> INSTRUCTIONS TO FOLLOW
Render everything from the first of the lines below down to the line containing "Looking at the screenshot, I should pos(325,281).", inclusive, as a JSON list of strings with one string per line, omitting blank lines and leaving the pictures out.

Screen grounding lines:
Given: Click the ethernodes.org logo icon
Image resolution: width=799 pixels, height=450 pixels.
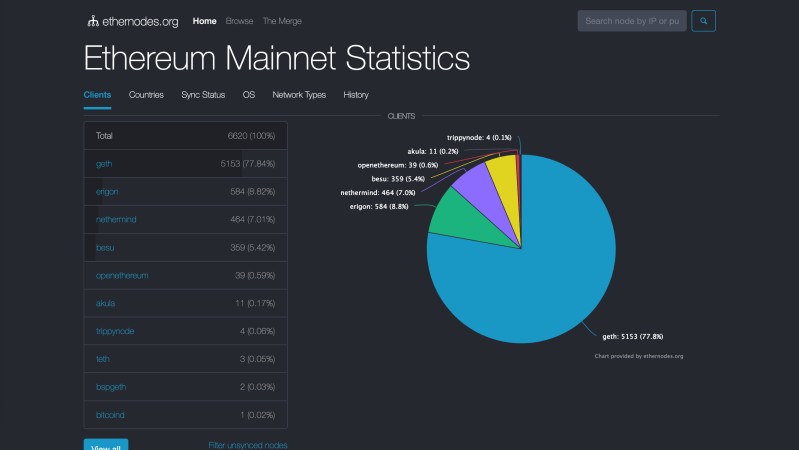Looking at the screenshot, I should [93, 21].
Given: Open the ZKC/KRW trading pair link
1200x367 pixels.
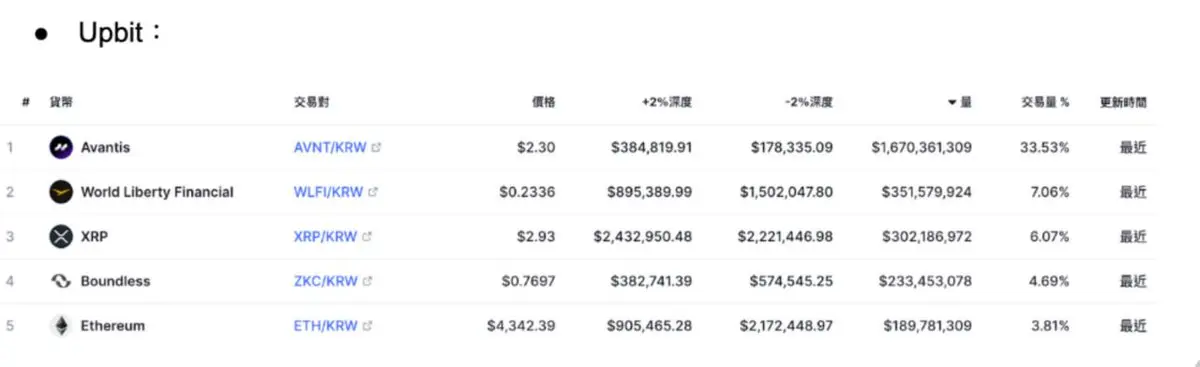Looking at the screenshot, I should pos(325,281).
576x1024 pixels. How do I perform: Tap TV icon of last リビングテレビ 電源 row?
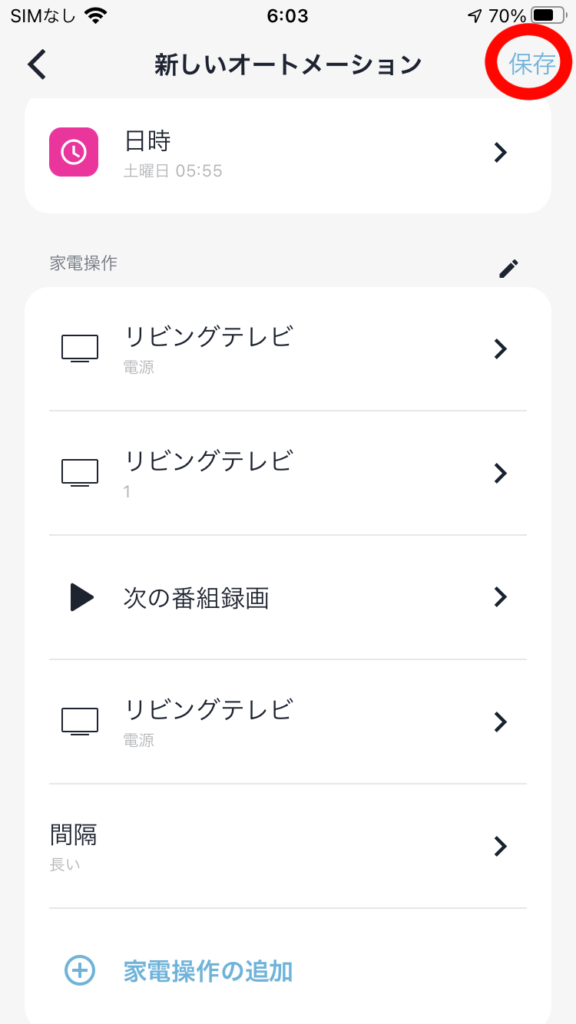80,722
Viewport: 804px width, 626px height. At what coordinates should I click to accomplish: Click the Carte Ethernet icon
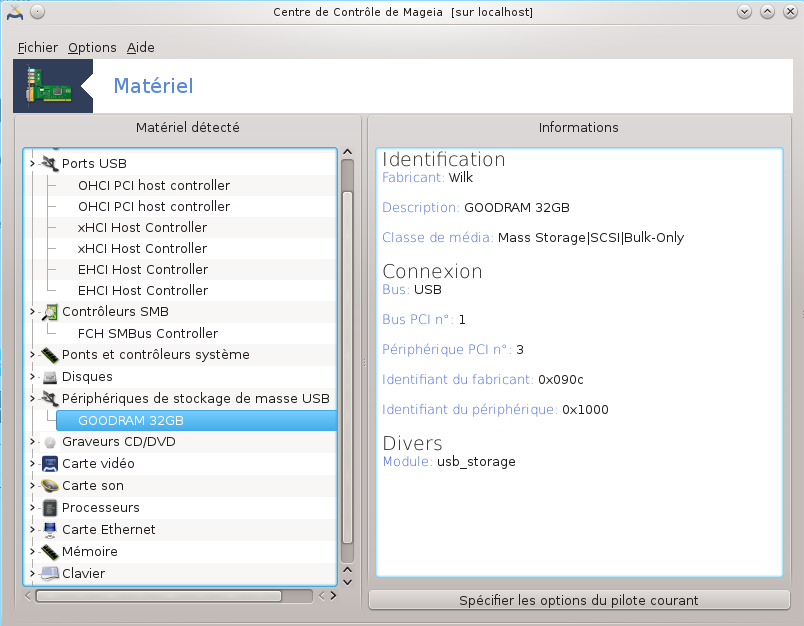(50, 530)
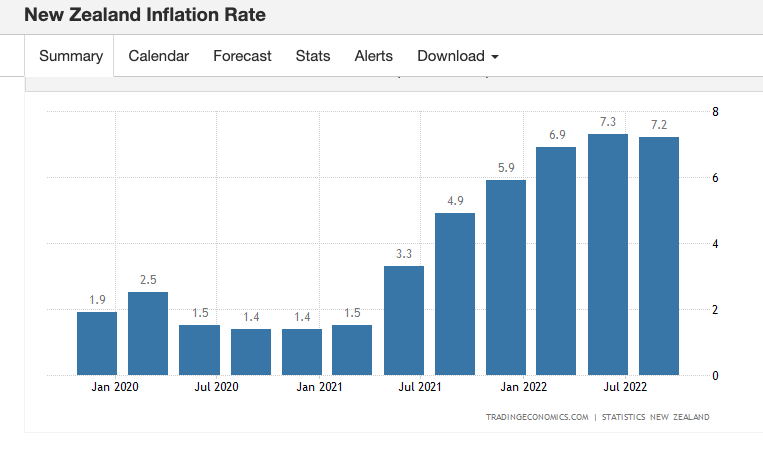763x461 pixels.
Task: Click the last 7.2 bar
Action: (659, 256)
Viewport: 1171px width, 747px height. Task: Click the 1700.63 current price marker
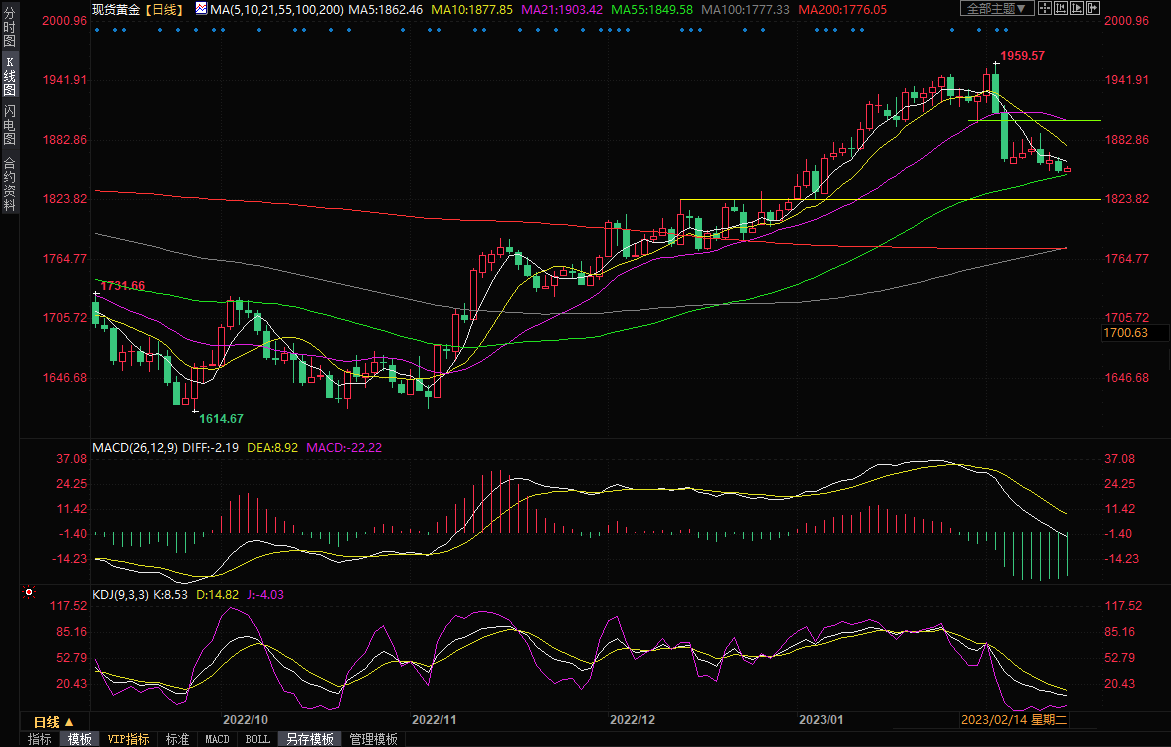point(1125,333)
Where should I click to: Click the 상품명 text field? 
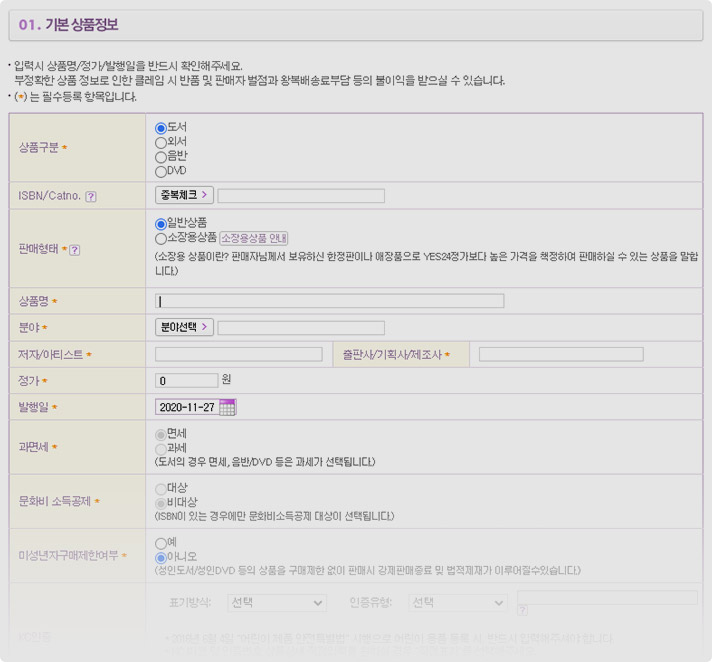point(330,301)
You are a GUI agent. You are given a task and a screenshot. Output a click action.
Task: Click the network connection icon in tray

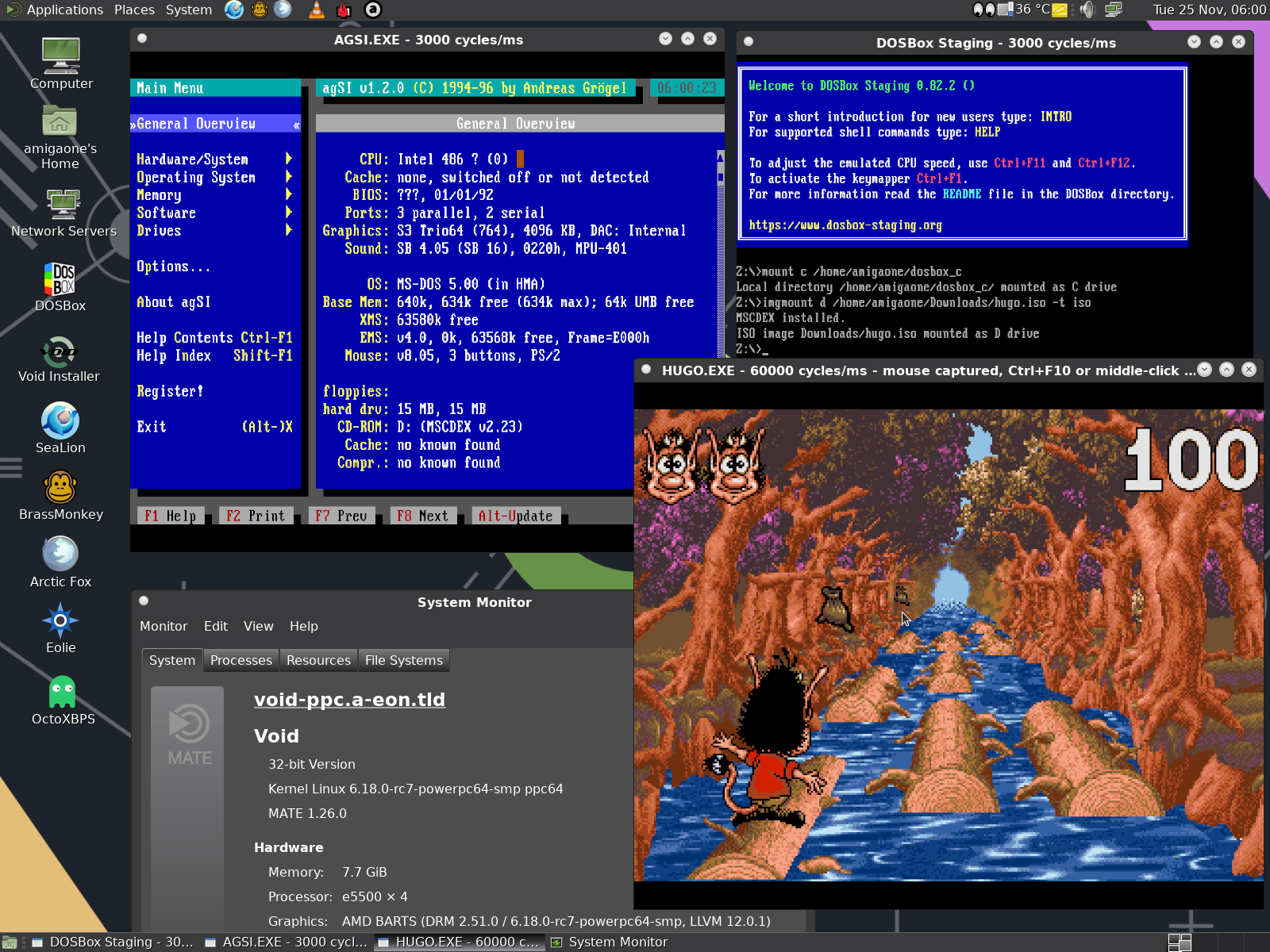click(x=1114, y=10)
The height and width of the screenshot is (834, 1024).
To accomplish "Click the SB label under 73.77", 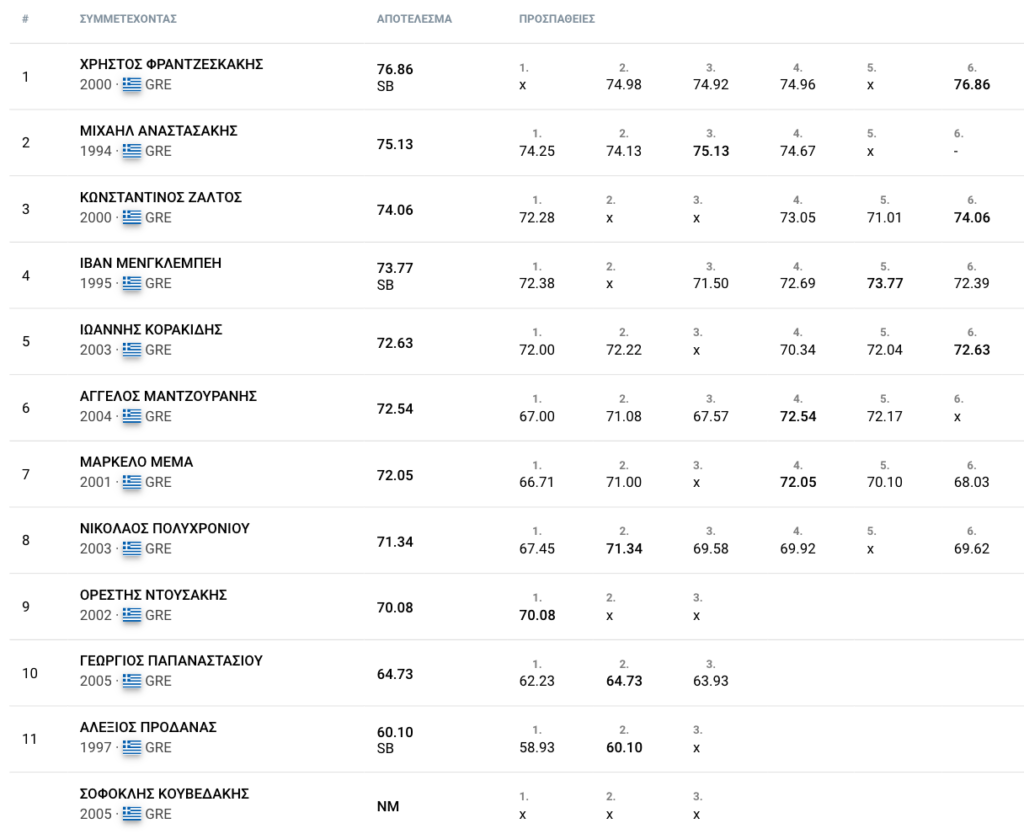I will 385,285.
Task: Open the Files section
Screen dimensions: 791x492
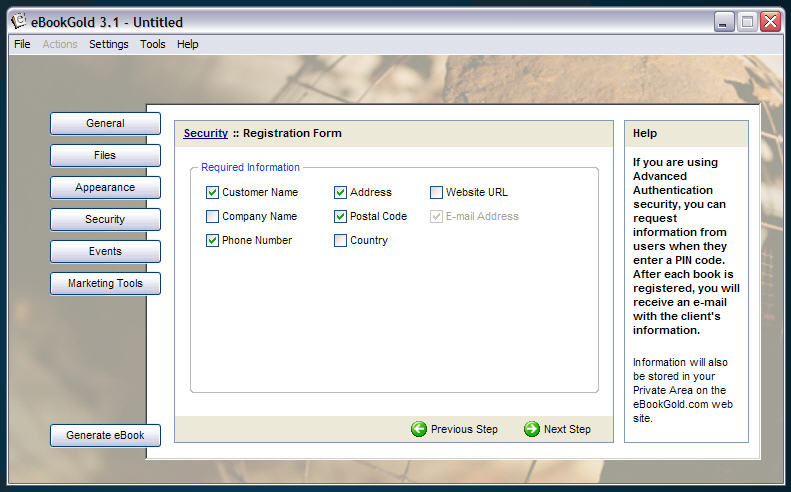Action: (x=105, y=155)
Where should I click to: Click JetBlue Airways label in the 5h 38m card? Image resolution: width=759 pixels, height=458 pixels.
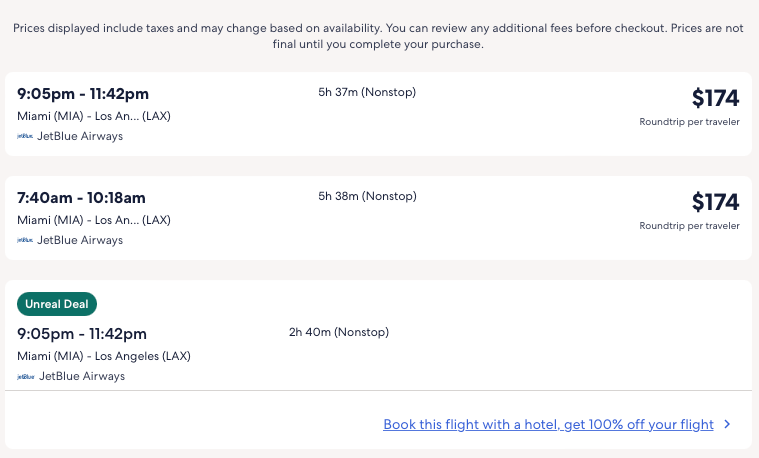[81, 240]
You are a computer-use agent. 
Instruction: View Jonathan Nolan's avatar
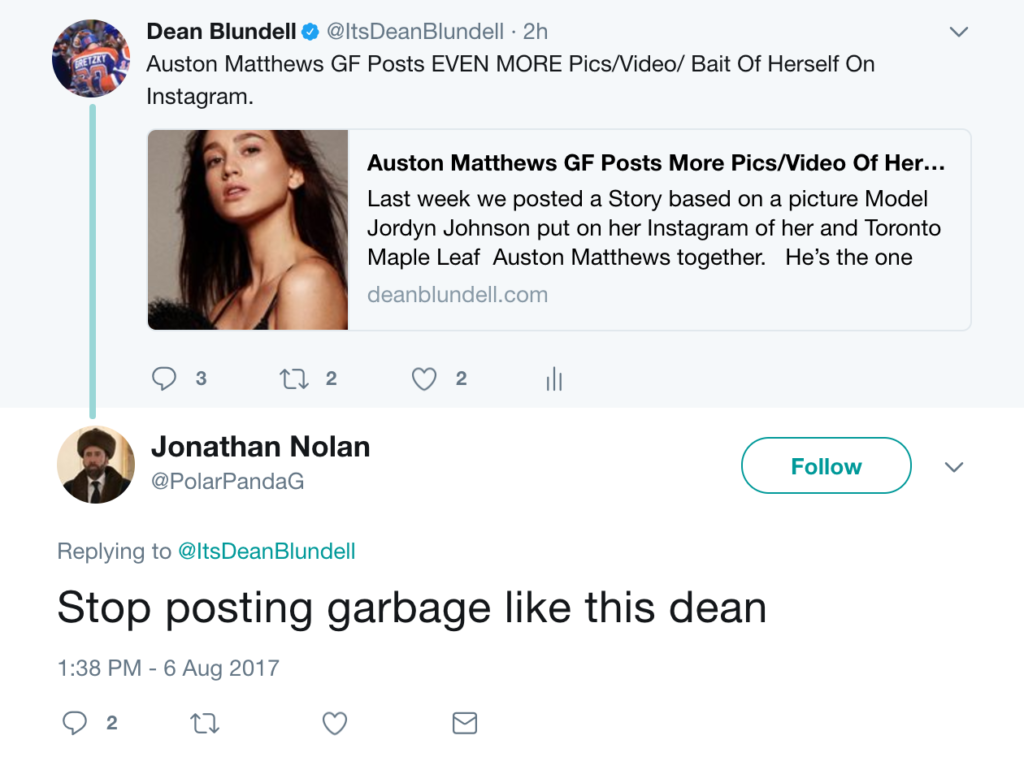(x=96, y=465)
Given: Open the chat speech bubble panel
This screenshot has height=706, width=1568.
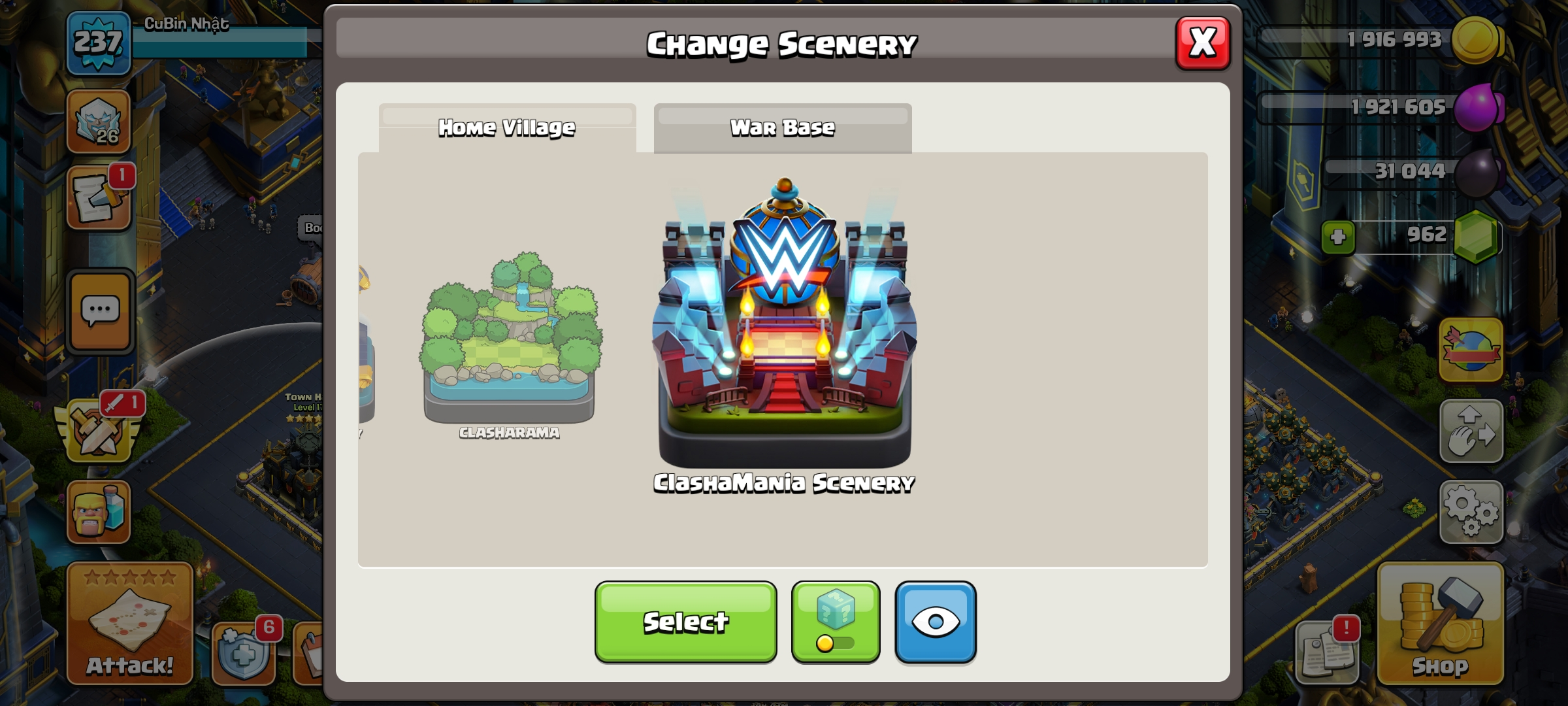Looking at the screenshot, I should (100, 311).
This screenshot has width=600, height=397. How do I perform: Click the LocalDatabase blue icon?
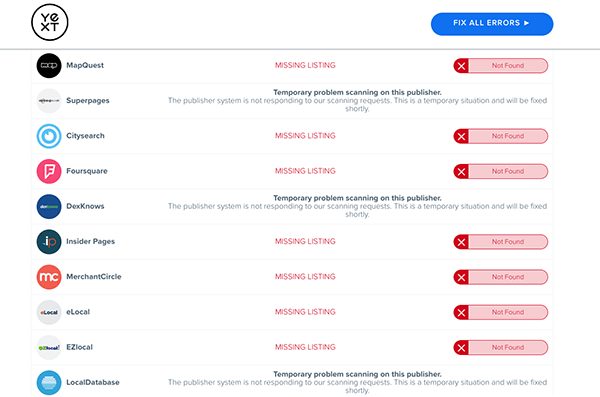click(x=49, y=382)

> TASK ANSWER
[
  "Given: Click the ethernodes.org logo icon",
  "Image resolution: width=799 pixels, height=450 pixels.",
  "Looking at the screenshot, I should [93, 21].",
  "Given: Open the ZKC/KRW trading pair link",
  "1200x367 pixels.",
  "Looking at the screenshot, I should pos(325,281)."
]